--- RECORDS FOR THIS EXERCISE ---

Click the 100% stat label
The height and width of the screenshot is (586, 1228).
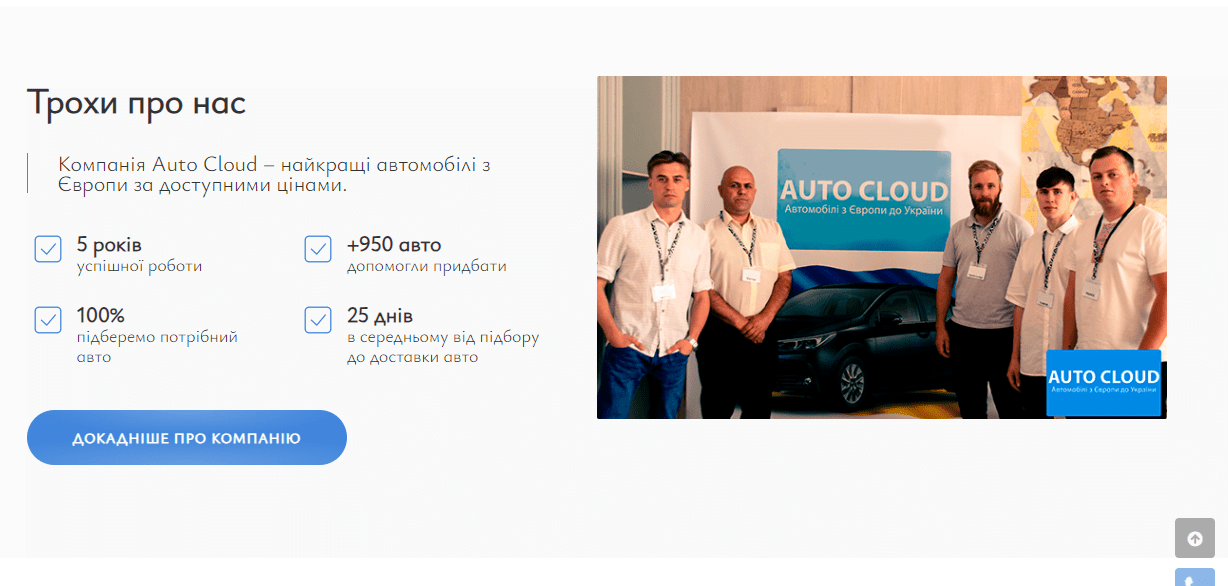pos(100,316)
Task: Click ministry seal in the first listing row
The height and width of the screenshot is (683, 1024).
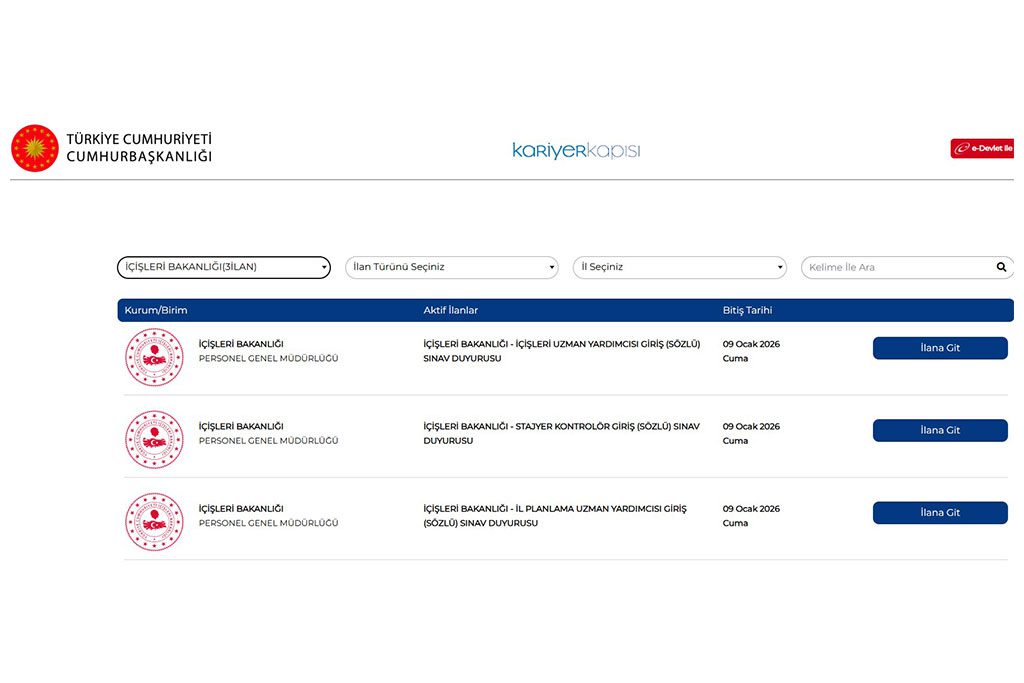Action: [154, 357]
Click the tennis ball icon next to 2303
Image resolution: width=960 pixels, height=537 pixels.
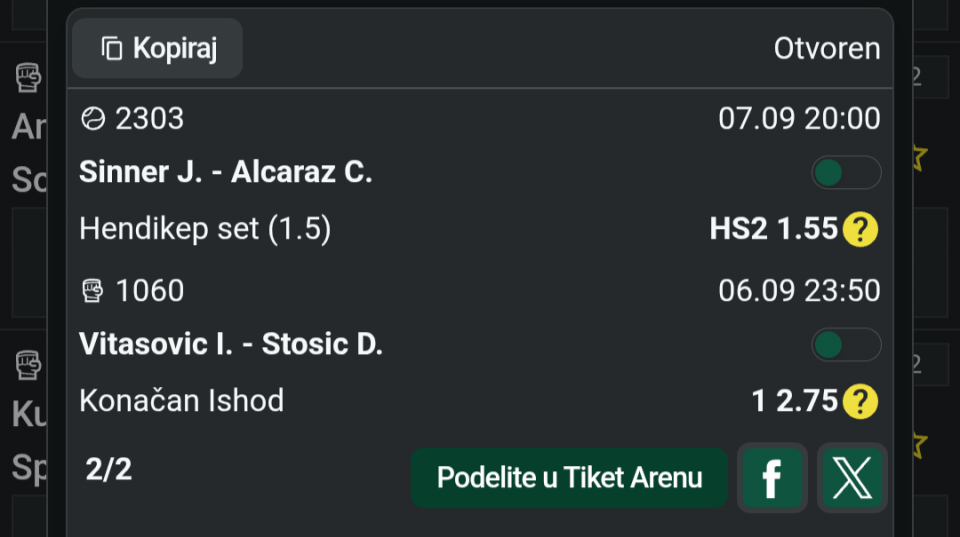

---

• **TASK PROMPT**: Please find every line in the records that contains the word "Click", and copy it out.

• **SOLUTION TO THE PROBLEM**:
Click the 100% stat label
Task: Click ministry seal in the first listing row
Click the tennis ball icon next to 2303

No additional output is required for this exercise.